Responsible Federal Oil and Gas Lease Act
On June 26, 2008, the House voted on the Responsible Federal Oil and Gas Lease Act, the "Use It or Lose It" bill (H.R. 6251). This legislation will compel the oil industry to start drilling on the 68 million acres which they are currently warehousing or be barred from obtaining any more federal drilling leases until they demonstrate that they are diligently developing those lands. While 223 Members voted for the bill, it failed to get the two-thirds support necessary for passage.
Details of the bill:
- The “Responsible Federal Oil and Gas Lease Act of 2008” would bar companies from obtaining any more federal leases for drilling onshore or on the Outer Continental Shelf, unless they can demonstrate that they are producing oil and gas from the leases they already hold or are in the process of diligently developing the leases they already hold. The bill directs the Interior Secretary to define “diligent development.”
- This bill gives companies an incentive to relinquishing their non-producing leases, creating an opportunity for another company to explore for and perhaps produce oil or gas from them. Under the bill, the terms of leases which are in production, or which can demonstrate diligent development, are extended.
- For nearly 30 years, companies that lease federal coal resources have been required by law to diligently develop their leases. This requirement has discouraged the rampant speculation that once existed in the federal coal leasing program.
Background:
- The Bush-Cheney-McCain energy plan would give millions of additional acres of potential oil reserves to the oil companies which are already sitting on more than 68 million acres of public lands—containing 81% of America’s federal oil and gas reserves.
- The Bush-Cheney-McCain plan to expand leasing is designed to allow the oil companies to buy up and warehouse millions of additional acres of public resources that they have no ability or intention of developing for years.
- The Democratic-led Congress is moving America in a New Direction for Energy Independence—working for consumers to lower gas prices, make America more secure, and launch a cleaner, smarter, more cost-effective energy future that creates hundreds of thousands of green jobs and reduces global warming.
- We can encourage domestic drilling—but we know we can’t drill our way to energy independence when we use a quarter of the world’s oil, but sit atop less than 2% of the world’s supply.

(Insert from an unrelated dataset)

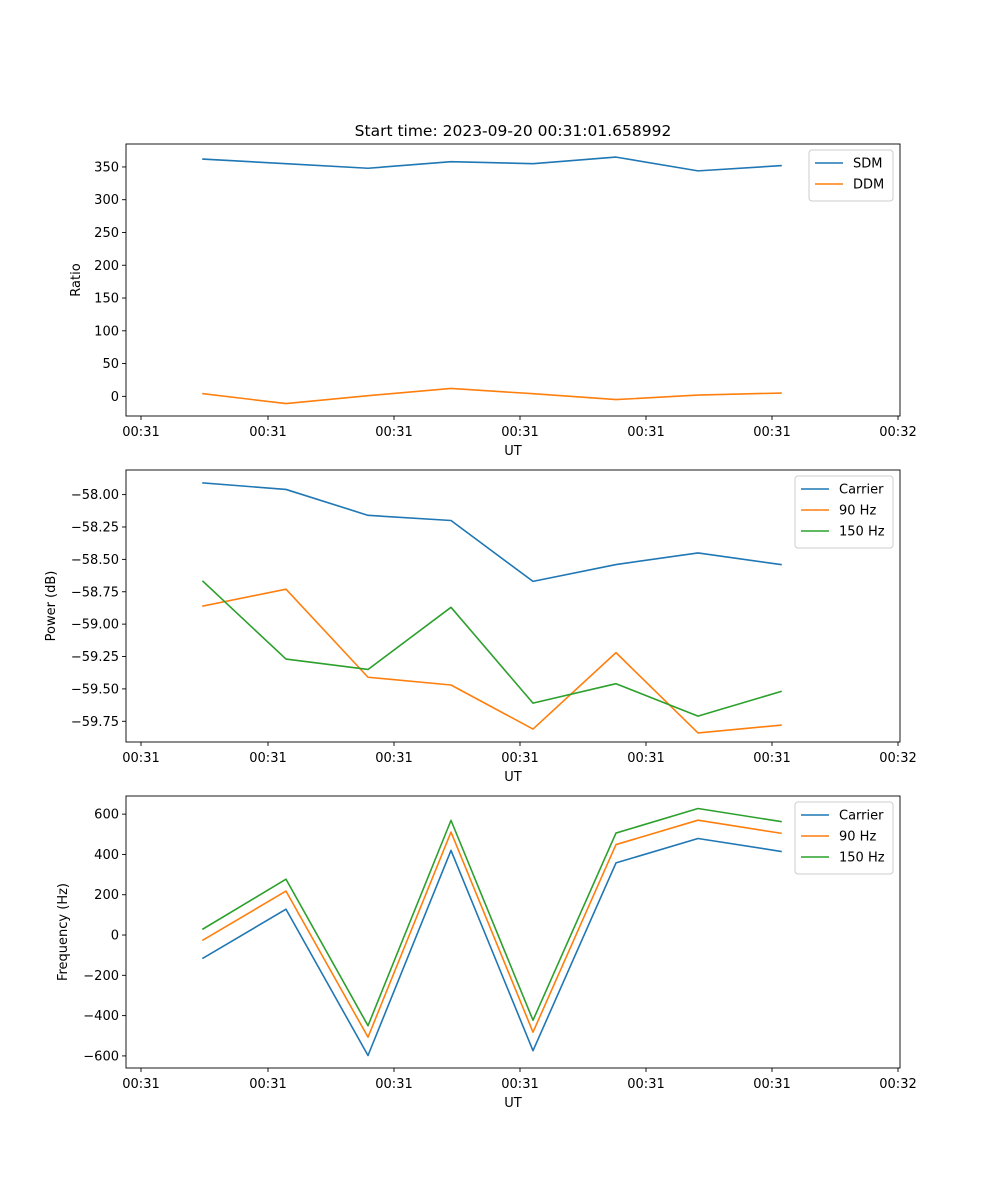 This screenshot has height=1200, width=1000. I want to click on y-tick-label: −58.25, so click(95, 528).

- The 68 million acres of leased but inactive public land – equal to the size of Colorado – could produce an additional 4.8 million barrels of oil and 44.7 billion cubic feet of natural gas each day, which could nearly double U.S. oil production and cut oil imports by one-third. It can come on line much faster than any newly leased lands, which would save only pennies per gallon, more than a decade down the road.

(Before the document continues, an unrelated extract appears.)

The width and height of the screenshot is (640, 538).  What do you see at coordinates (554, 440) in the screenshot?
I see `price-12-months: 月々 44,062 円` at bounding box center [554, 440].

- We will also vote this week to reduce public transit fares -- to help Americans struggling with energy prices, reward conservation, reduce demand nationwide on a scale that could lower prices, and reduce carbon emissions. Democrats tried to crack down on price gouging, but a majority of Republicans voted against these efforts, even though an enforcement operation in New Jersey last week found 350 price gouging-related violations at 1,000 gas stations.
- We are calling on the Bush Administration to curb excessive speculation in the energy futures market and are looking at how best to further close the Enron Loophole for dark petroleum markets, and will develop legislation for passage in July. Experts estimate excessive speculation is inflating prices by anywhere from $20 to $60 per barrel of oil.